## Do this
Copy the data from the line that has "This screenshot has height=502, width=1024." through the end, changing "branch" to "gear" and leaving everything else as it is. Leave out the pictures.

## Provided information
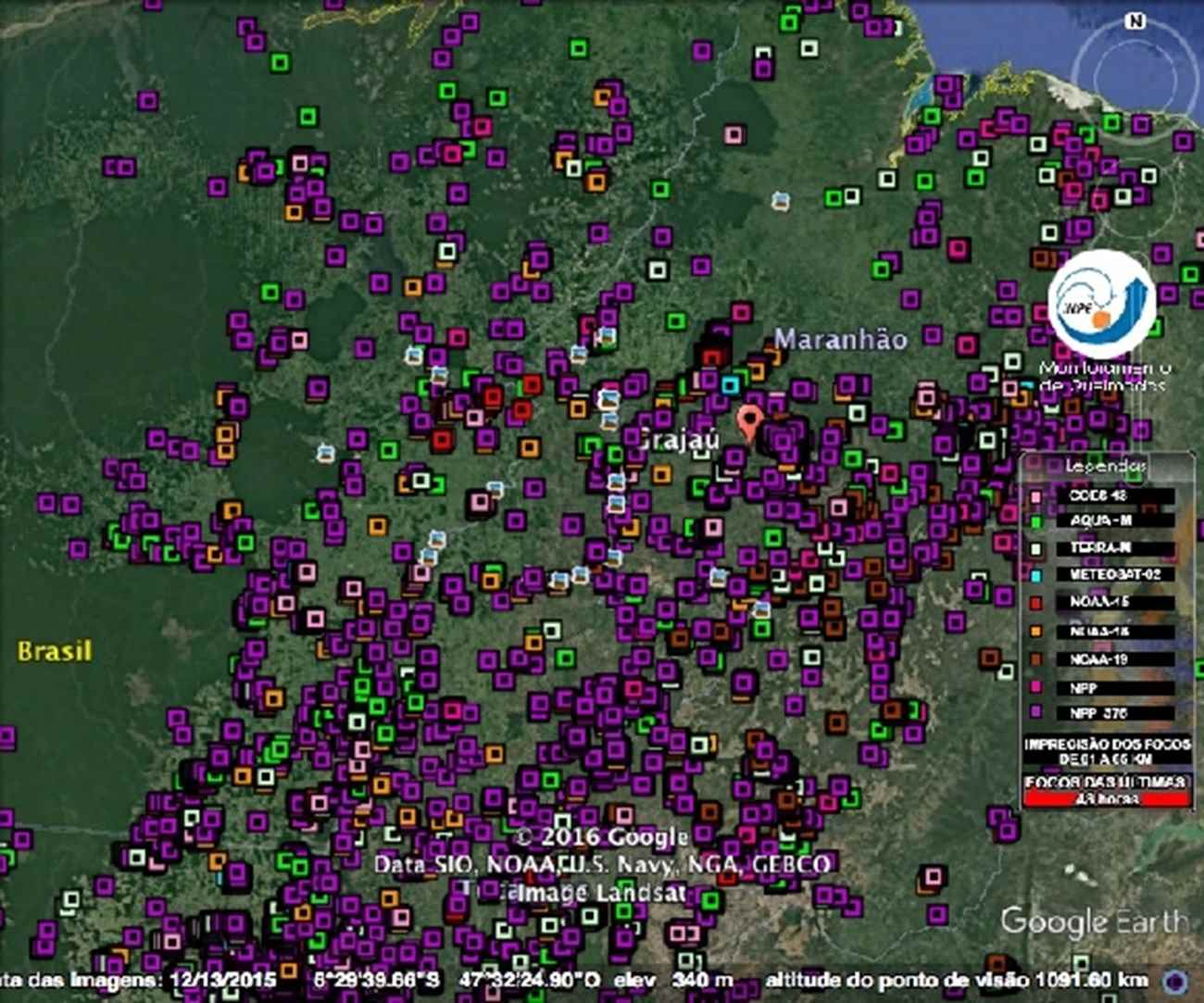Click the red placemark pin near Grajaú
The width and height of the screenshot is (1204, 1003).
click(750, 421)
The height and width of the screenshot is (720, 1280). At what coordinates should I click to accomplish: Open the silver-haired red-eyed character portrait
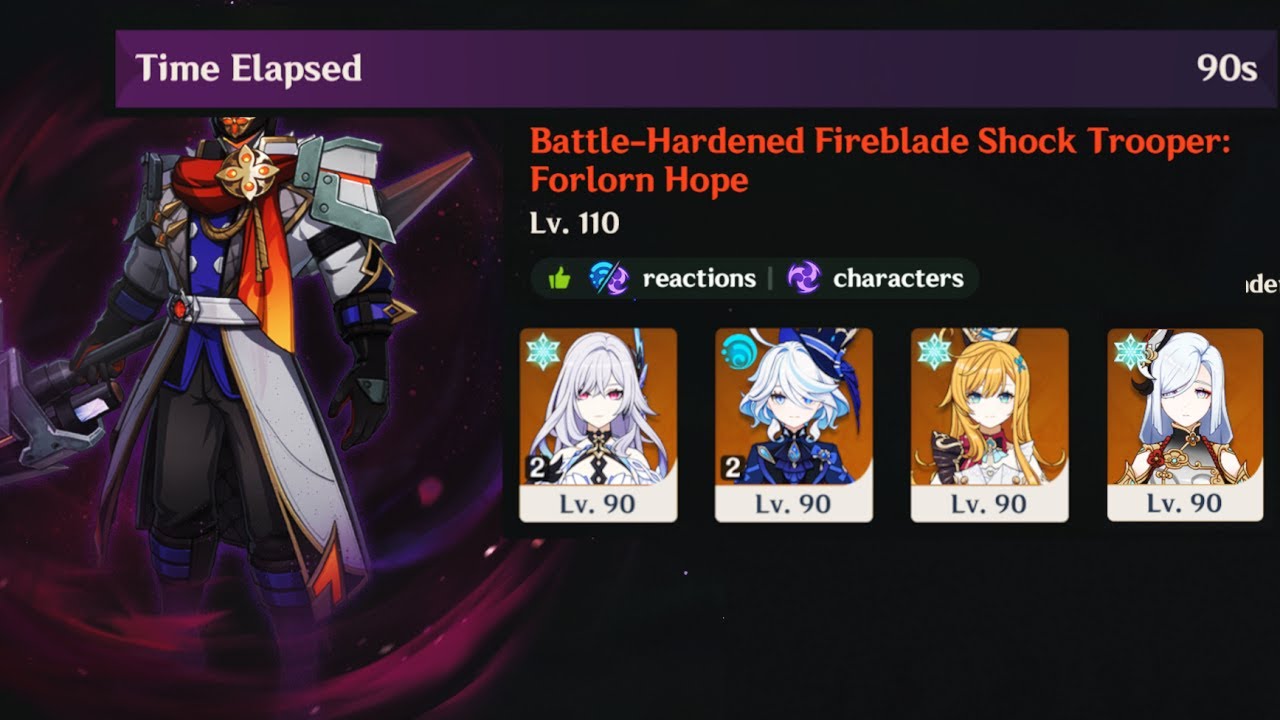[598, 407]
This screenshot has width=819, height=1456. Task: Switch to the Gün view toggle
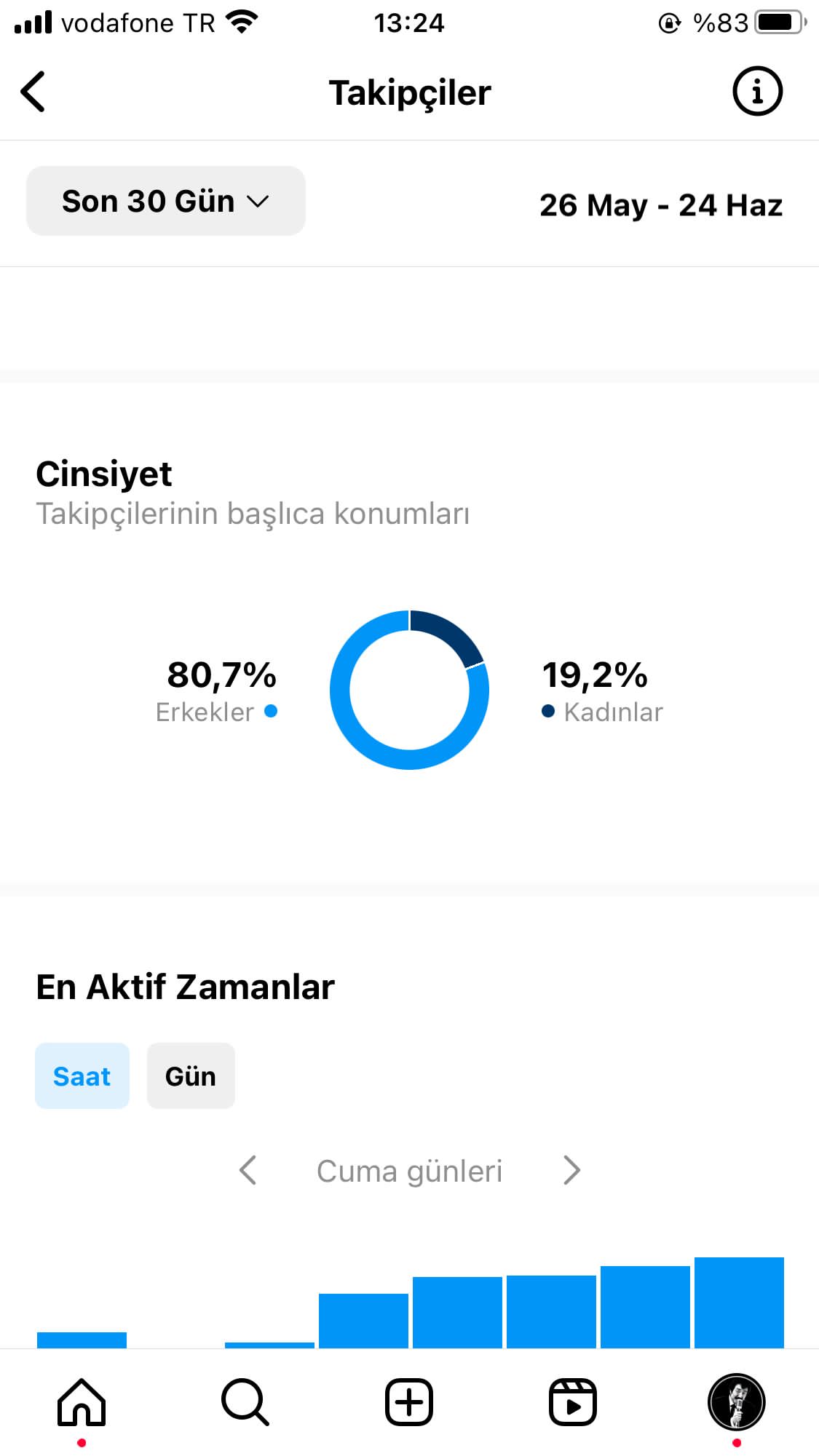coord(191,1076)
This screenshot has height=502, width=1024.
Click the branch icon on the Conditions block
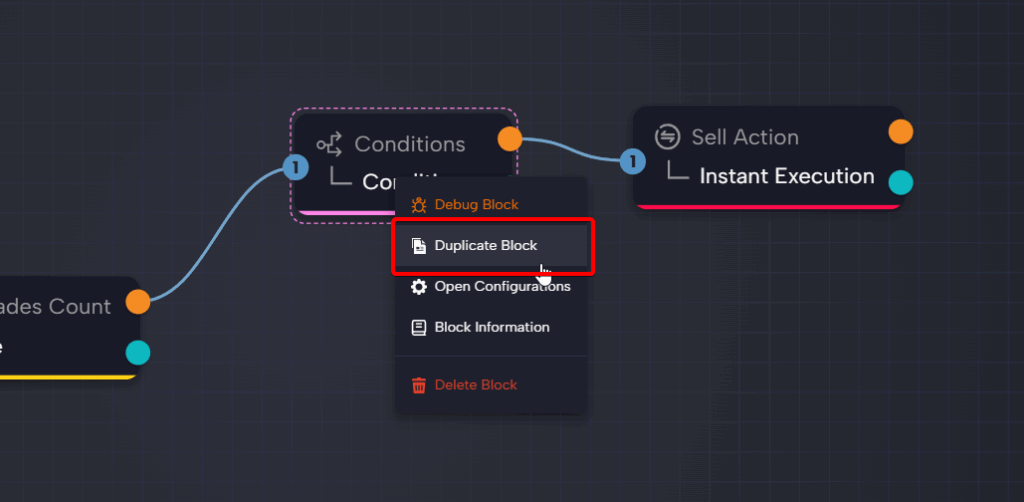[329, 144]
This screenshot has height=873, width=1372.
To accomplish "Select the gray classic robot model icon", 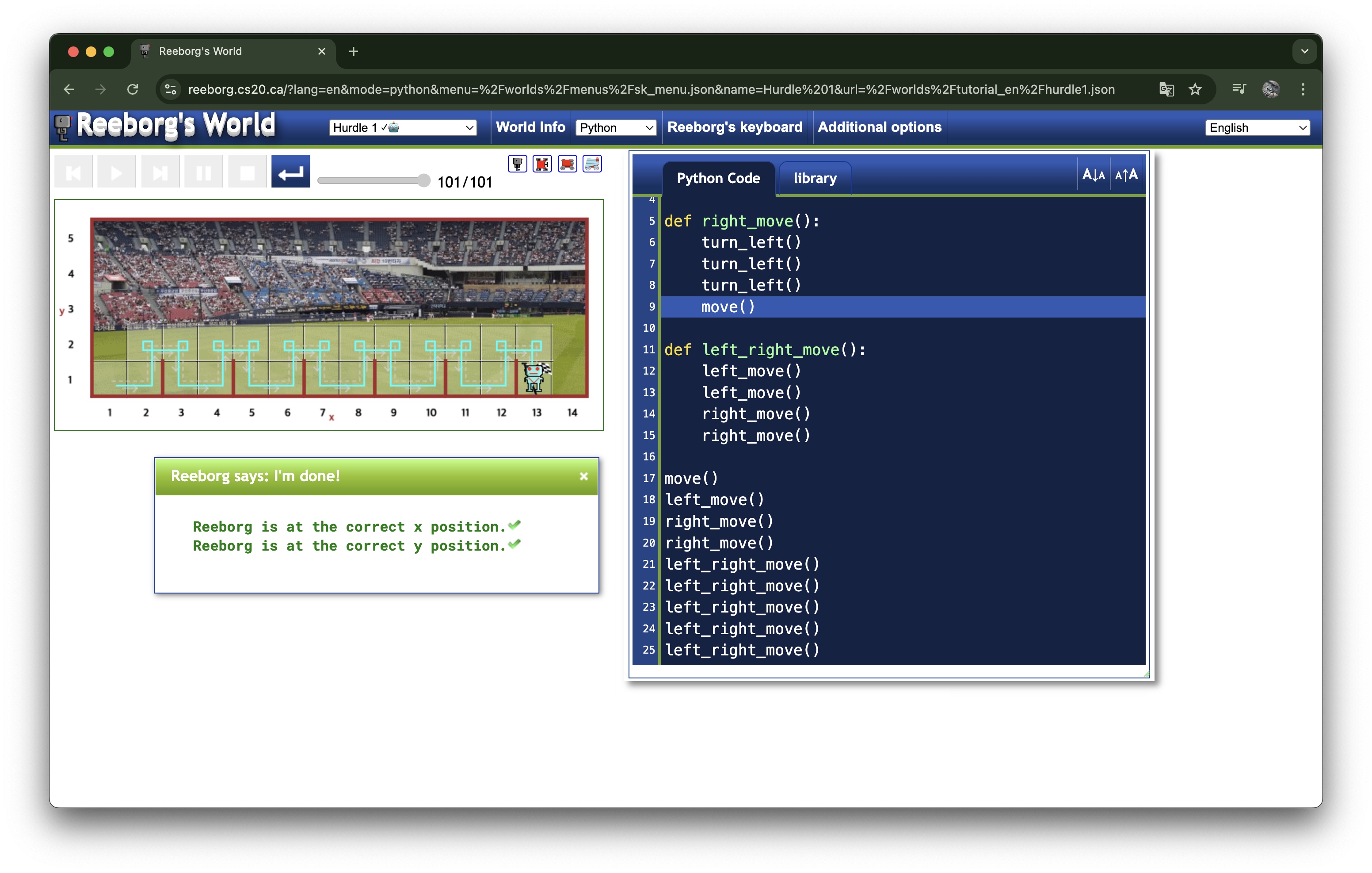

## Task solution
This screenshot has height=502, width=1024.
Click the gear icon on the Conditions block
[329, 144]
This screenshot has height=873, width=1372.
To accomplish "Select the gray classic robot model icon", 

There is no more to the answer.